Divine Providence and Divine Majesty

Divine Providence and Divine Majesty

Those two names are closely related as they signify the same; and that it that the presence of God is everywhere, in distant stars as well as in every little thing in our world. 

Franz Bardon has mentioned Divine Providence in his work. He tells that fate has no influence on the advanced cabalist who he has only to justify himself before Divine Providence.

Divine Providence was mentioned in The Ladder of Divine Ascent by St. John Climacus who said that it is displayed in all nature. It is also mentioned by Dionysius the Areopagite in his Divine Names. This book tells that all existing things are in Divine Providence. Divine Providence (Hashgochoh Protis or Hashgachah Pratit) is also discussed throughout Rabbinic literature, and by the classical Jewish philosophers. These writings maintain that Divine providence means that God is directing (or even recreating) every detail of creation.

The Latin West was mostly influenced by the thought of Thomas Aquinas in the Summa Theologica that Divine Providence is a loving care exercised by God over the whole Universe and people. In the doctrine of Eastern Orthodoxy Divine Providence wisely rules over everything and nothing happens by chance. In Lutheran theology, Divine Providence refers to God’s preservation of creation, his cooperation with everything that happens, and his guiding of the universe. Calvinism emphasizes the complete sovereignty of God, so the every soul that he has created is guided by his will or providence. Leonardus Lessius (1554-1623) tells in his book The Names of God that God is so called because there is none to which he has not given also its particular character, its inclinations, its powers, its instruments or organs, all of which are in ab- solute harmony with the functions they are to fulfil. The Swedish mystic E. Swedenborg wrote a book with the title Divine Providence. Swedenborg tells that all things in the Universe were created by Divine love and wisdom, which is Divine Providence. He said that Divine Providence has for its object a heaven from the human race. Divine Providence is also mentioned in John Dee’s diaries.

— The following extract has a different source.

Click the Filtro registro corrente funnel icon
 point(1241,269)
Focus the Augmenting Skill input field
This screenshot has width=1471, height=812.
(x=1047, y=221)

Even though Divine Majesty already appears in Enoch 3 and was also mentioned in John Dee’s scriptures in the preliminary invocation for rituals summoning the Heptarchial Kings and Princes, it was mostly underlined by Ignatius Loyola (1491-1556), founder of the Jesuits. In his teaching, Divine Majesty imply the same as Divine Providence. While he was giving his men in Spiritual Exercises some advice about preaching, he also mentioned Divine Majesty: “Though the zealous service of God our Lord out of pure love should be esteemed above all, we ought also to praise highly the fear of the Divine Majesty. For not only filial fear but also servile fear is pious and very holy.” He then told young Jesuits that they should practice the seeking of God’s presence in all things, “in their conversations, their walks, in all that they see, taste, hear, understand, in all their actions, since His Divine Majesty is truly in all things by his presence, power, and essence.” This name is also said in a cabalistic prayer by Ambelain in his Practical Kabbalah II.